(Work task 1):
Rewrite the passage on Dickens, Conrad and the law from "Like Dickens, Conrad" up to and including "and social bonds.", using "surplus" in place of "excess".
(Work task 2):
Carry the passage on Dickens, Conrad and the law forward from its final sentence.

(Selected text):
***
For what can more partake of the mysterious than an antipathy spontaneous and profound, such as is evoked in certain exceptional mortals by the mere aspect of some other mortal however harmless he may be, if not called forth by this harmlessness?[…] Coke and Blackstone hardly shed so much light into obscure spiritual places as the Hebrew prophets. And who were they? Mostly recluses.

Melville, “Billy Budd”

DISTRIBUTING COMPENSATORY JUSTICE AND JUSTIFYING THE DISTRIBUTION OF RISK

Like Dickens, Conrad explores the contexts in which the law's exemplary economy of norms and precedents may become paradoxical. In similar fashion, he channels this kind of excess towards the question of alternative internal standards for delinquency. Both Dickens and Conrad raise the question of excess in terms of the question as to how much the internalization of guilt in self-imposed isolation is indebted to the very legal assumptions about personality that causes conscience to operate. This question of guilt-as-indebtedness reflects an affinity, unintended by many of their characters, between the renunciation of norms or customs and the alienation from intimacy and social bonds.
***
(Information shown):
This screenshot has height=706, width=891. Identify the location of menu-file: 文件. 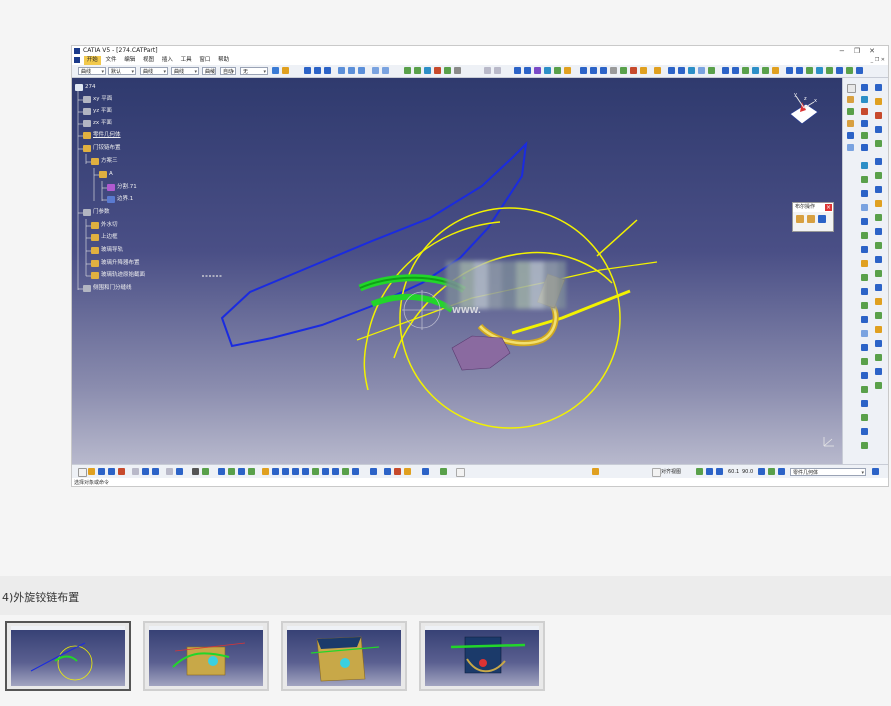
***
(Result 1):
Like Dickens, Conrad explores the contexts in which the law's exemplary economy of norms and precedents may become paradoxical. In similar fashion, he channels this kind of surplus towards the question of alternative internal standards for delinquency. Both Dickens and Conrad raise the question of surplus in terms of the question as to how much the internalization of guilt in self-imposed isolation is indebted to the very legal assumptions about personality that causes conscience to operate. This question of guilt-as-indebtedness reflects an affinity, unintended by many of their characters, between the renunciation of norms or customs and the alienation from intimacy and social bonds.

(Result 2):
Like Dickens, Conrad is concerned to question Bentham's attempt to anchor the calculus of pleasure and pain in a more or less self-regulating circuit of suffering and compensation - the utility principle. In similar ways, he variously suggests this concern throughout his early work: the postutilitarian idea of commensurating pain with its cure is already present in those philanthropic doctrines which advocate character formation as an anticipated compensation for suffering.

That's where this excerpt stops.